Protesters parade outside Palantir's office in Palo Alto, in the heart of Silicon Valley, on Thursday June 26, 2025 (Io Dodds for The Independent)
Oops. When I first launched this newsletter I said I wanted to make it as simple as possible, creating the absolute minimum possible barriers between my ADHD-ass brain and regular publication. Sometimes, I said, it would just be a bunch of links to my recent work.
Sooooooooooooooooooooooo about that…
Eh, fuck it. It’s a process! I’m learning, you’re learning, we’re all learning. One and a third months isn’t that long. And right now I’ve got a terrible flu that’s had me laid up in bed all week hallucinating that my bod is a vast field of orbital debris and cavernous derelict space stations that my consciousness must navigate by the narrow beam of a flashlight and the thin jets of a NSA MMU (yeah, I watched Gravity). What better conditions to get back on the horse?

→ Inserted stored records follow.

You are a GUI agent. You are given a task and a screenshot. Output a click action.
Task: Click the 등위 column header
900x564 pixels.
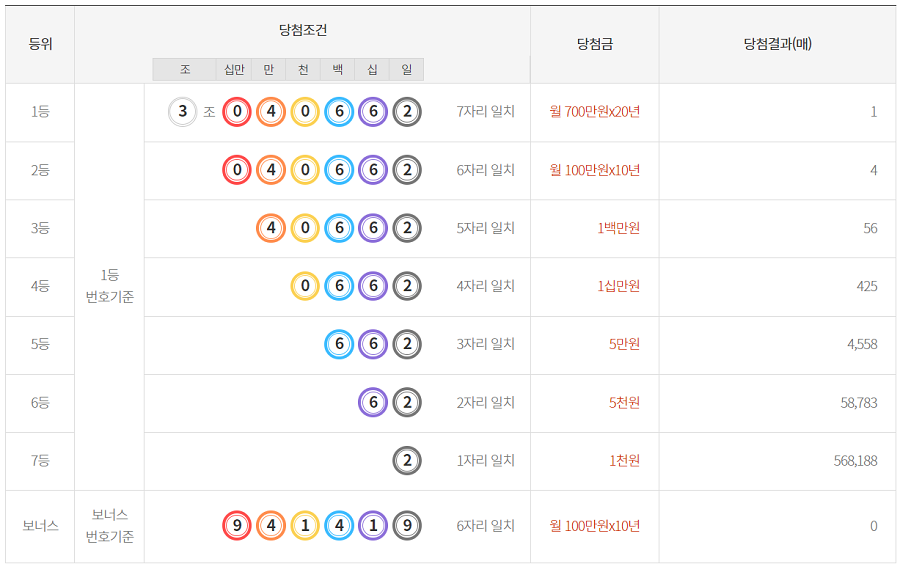click(x=40, y=44)
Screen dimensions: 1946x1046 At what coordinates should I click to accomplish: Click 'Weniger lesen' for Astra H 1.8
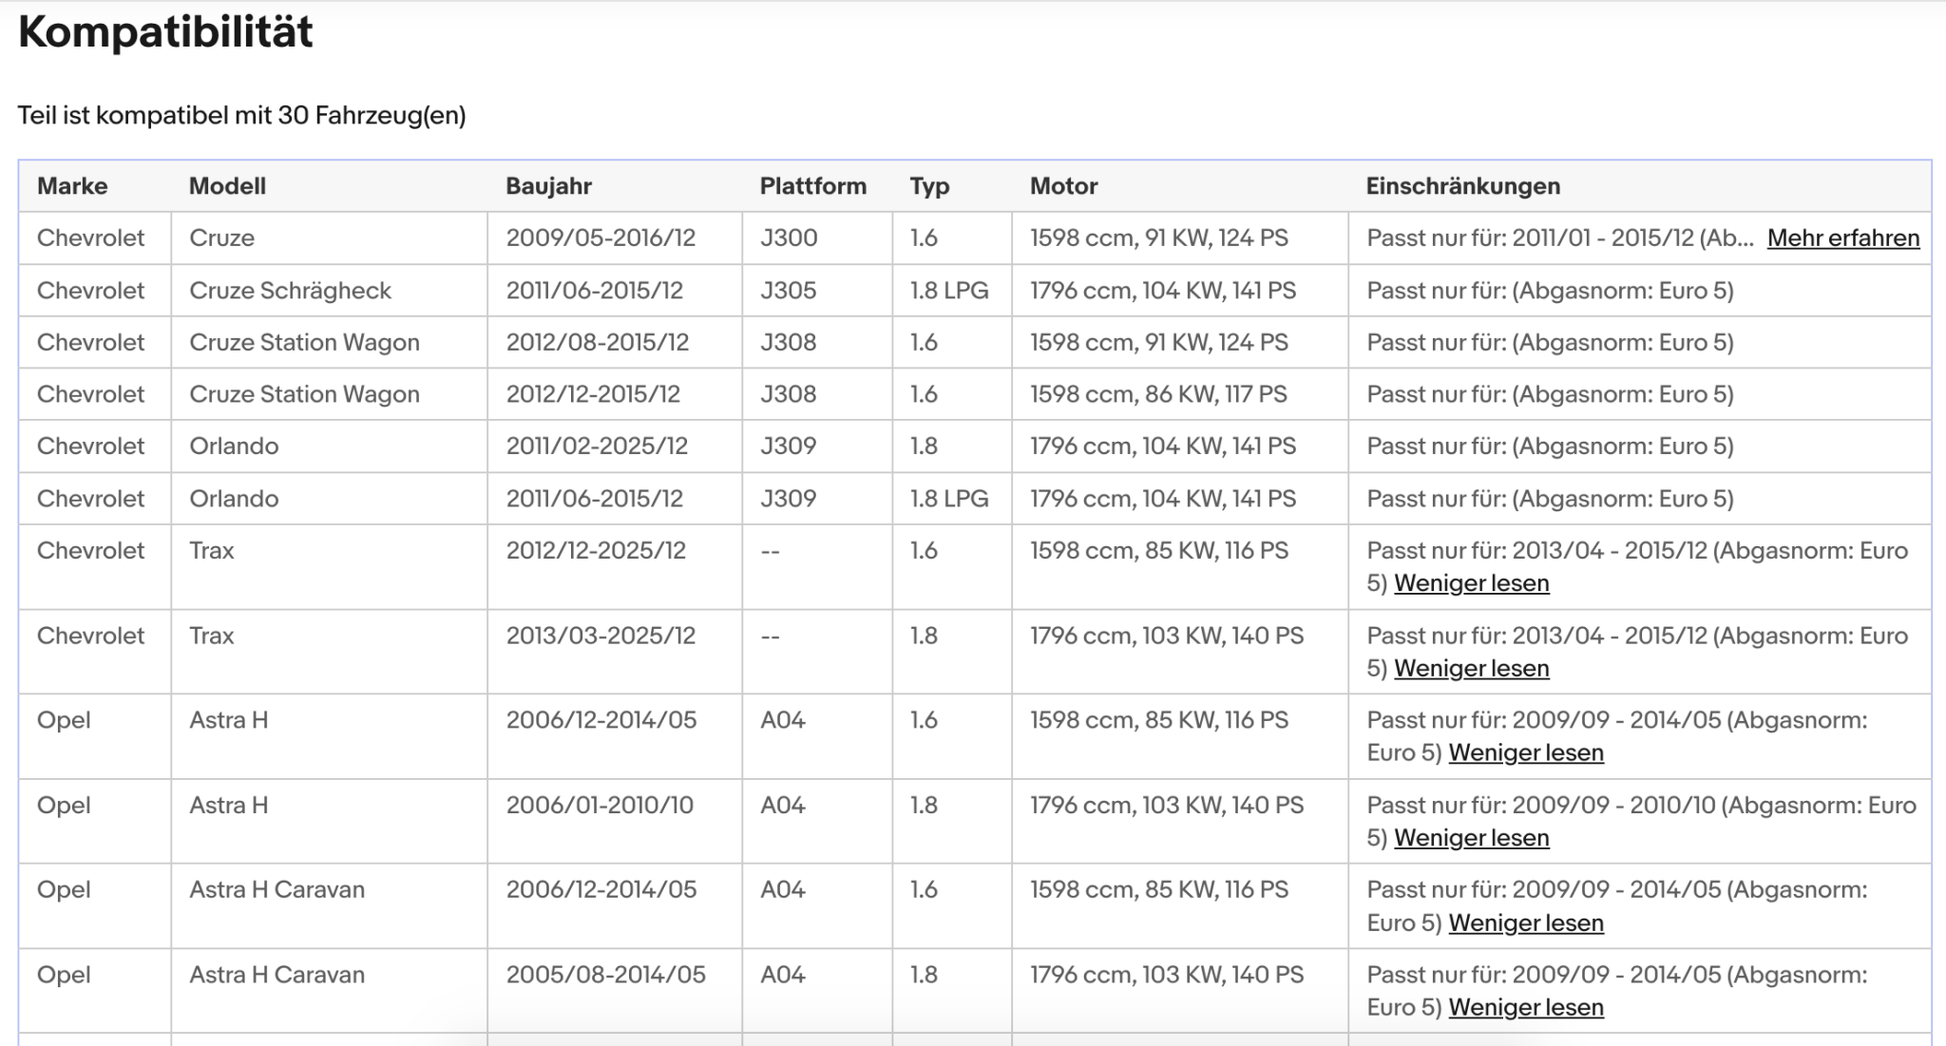(x=1471, y=838)
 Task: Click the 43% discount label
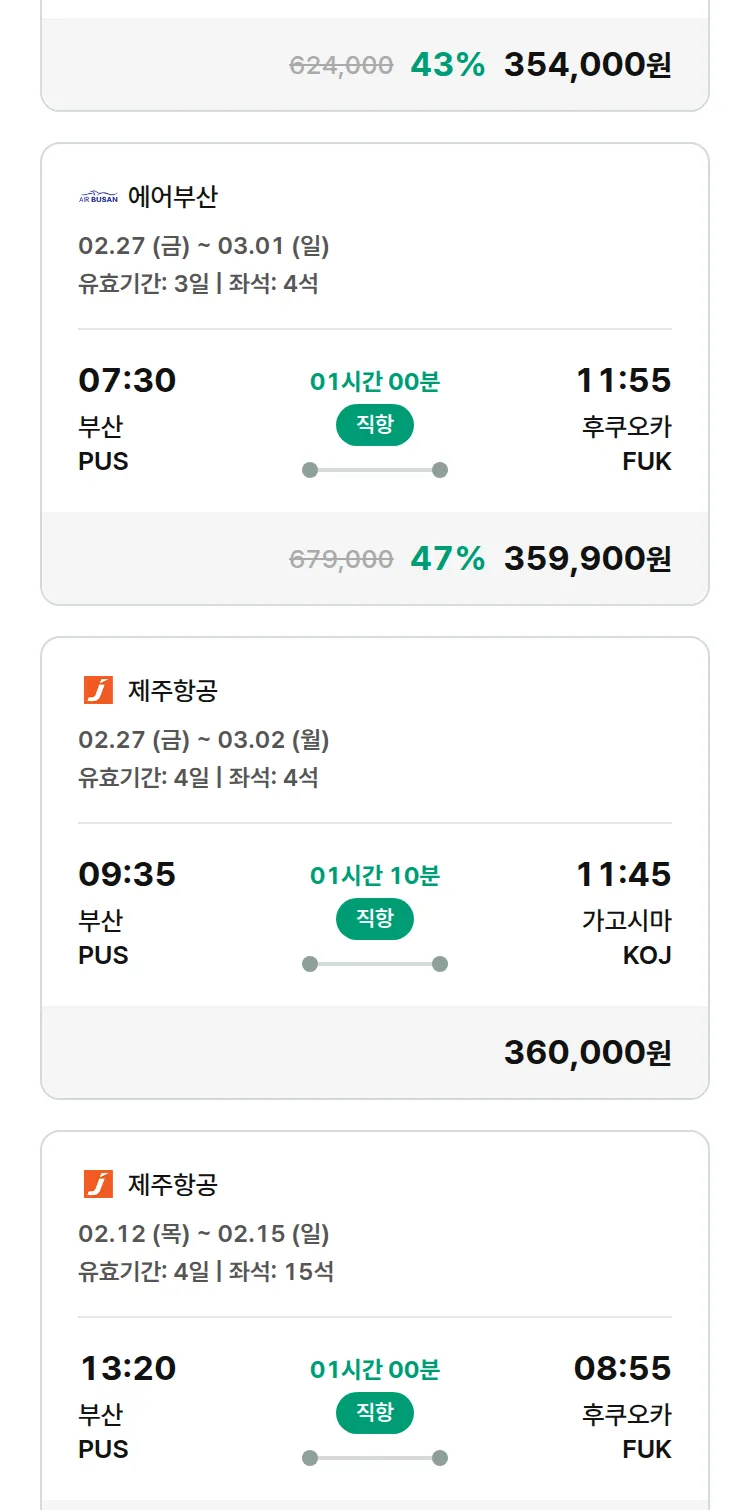click(x=447, y=65)
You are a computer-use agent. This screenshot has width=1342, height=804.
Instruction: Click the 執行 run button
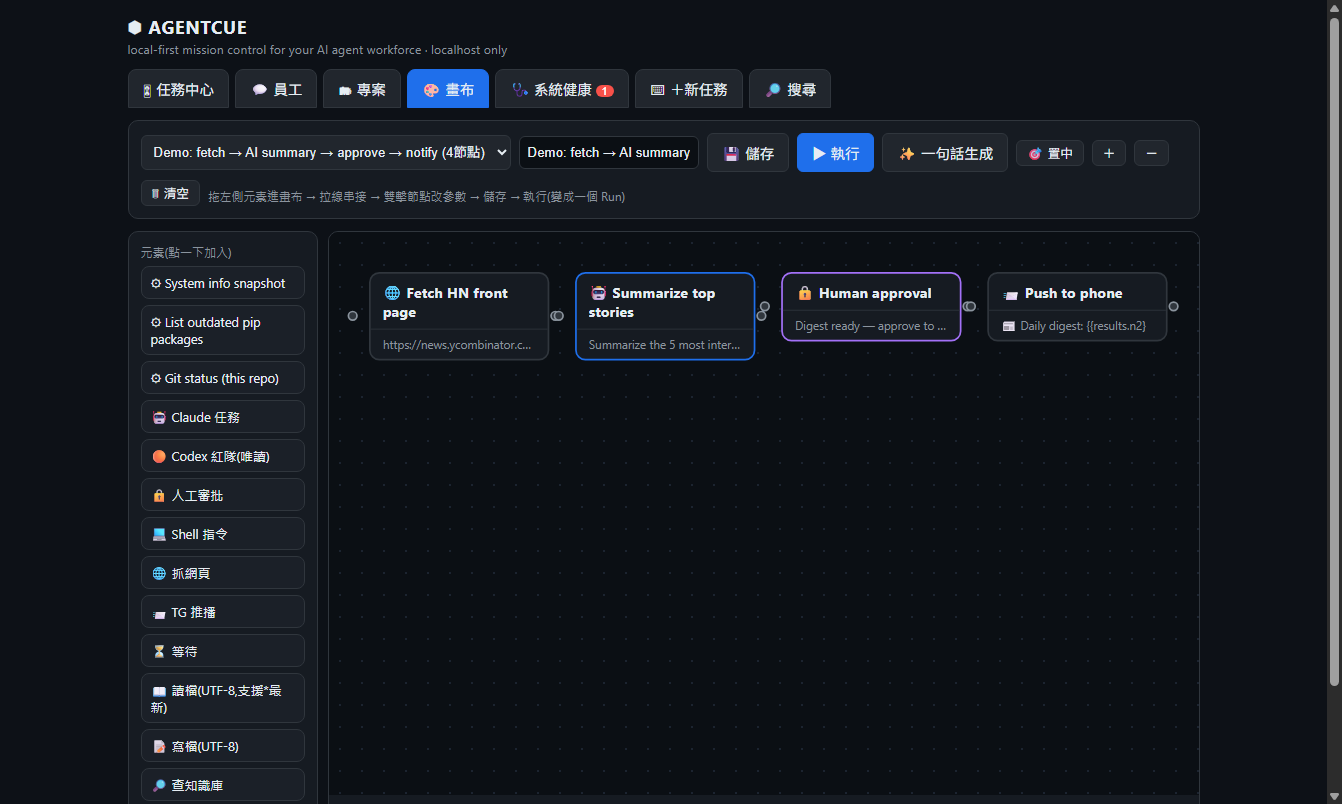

Without further ado, the headlines:
These days every trans gathering is haunted by the same topic of conversation. Are you getting out? Where might you go? How are your plans coming? Friends and family send us worried emails and messages warning us not to wait too long, saying they’ll help any way they can. We plan, and we worry, and we try to get ready to say goodbye in a hurry to the people we love.
Last month, the US Supreme Court ruled in US v Skrmetti that states — in this case, Tennessee — can indeed ban transition healthcare for under-18s without violating their constitutional rights. I spoke to 42-year-old Tennessee realtor Stacy Davis, who has a trans eight-year-old, about why she and her family are intent on staying in Nashville.
Having dissected the reverse question last month, I take an inventory of Musk’s options in his battle against the President. Granted, Trump has the nukes; but Musk still has cards to play — from stranded astronauts to primary challenges.
One sunny day in late June, I hopped on the Caltrain down to Palo Alto where about 130 and 200 people were protesting against the data company Palantir’s work with ICE and the IDF. For me it was a fairly uneventful break from the home office, but in New York City things got spicy, with six demonstrators arrested by the NYPD.
In a shabby end to an unedifying spectacle, the University of Pennsylvania has cave to Trump administration pressure and rescinded the records of a single transgender woman who happened to win some trophies — despite scant evidence that she had any unfair advantage. Note that this only applies to Thomas’s Penn-specific records, not her NCAA titles.